Władze wreszcie jakby zauważyły, że pod Mińskiem znajduje się cmentarz, na którym pochowano tysiące niewinnych ofiar stalinizmu. W Kuropatach miał miejsce niecodzienny czyn społeczny.
Działacze proreżimowych związków zawodowych, Białoruskiego Republikańskiego Związku Młodzieży (BRSM) i Białej Rusi uprzątali gałęzie po niedawnej wycince drzew. Akcję szeroko relacjonowały państwowe media.
Dzień wcześniej pracownicy służb państowych wycinali drzewa, a po cmentarzu jeździł ciężki sprzęt. Także wczoraj Łukaszenka oświadczył, że w Kuropatach zostanie zbudowany nowy pomnik. Ministerstwo kultury ogłosiło już konkurs.
Zainteresowanie władz Kuropatami wróciło po lutowej obronie miejsca, w którym w latach trzydziestych NKWD rozstrzeliwało Białorusinów. Protest był spowodowany rozpoczęciem budowy centrum biznesowego parędziesiąt metrów od cmentarza – na terenie, gdzie także mogą znajdować się wspólne mogiły. Wtedy to na placu budowy miasteczko namiotowe postawiła białoruska opozycja, a jaj aktywiści zablokowali maszyny budowlane.

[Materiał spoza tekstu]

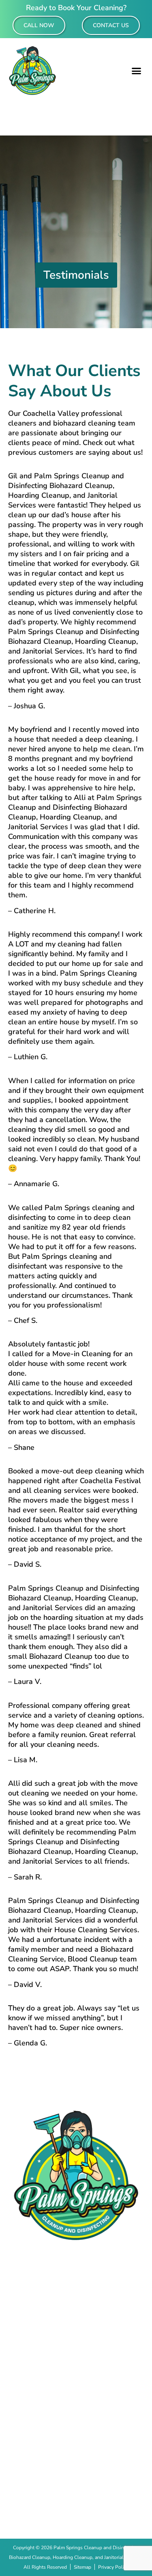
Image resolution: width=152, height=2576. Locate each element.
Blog (76, 2355)
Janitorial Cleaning (76, 2327)
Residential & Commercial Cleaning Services (76, 2300)
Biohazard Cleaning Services (76, 2313)
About (76, 2286)
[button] (136, 70)
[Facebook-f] (52, 2502)
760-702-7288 (76, 2464)
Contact (76, 2341)
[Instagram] (76, 2502)
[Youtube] (100, 2502)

W czasie, gdy komsomołcy porządkowali zapomniany przez nich do niedawna cmentarz, a państwowe media relacjonowały ich pracę, w centrum miasta trwały obchody Dnia Wolności. Przeciwko pokojowym demonstrantom wyprowadzono wojsko, ponad zatrzymano 600 osób, w tym dziennikarzy i obrońców praw człowieka.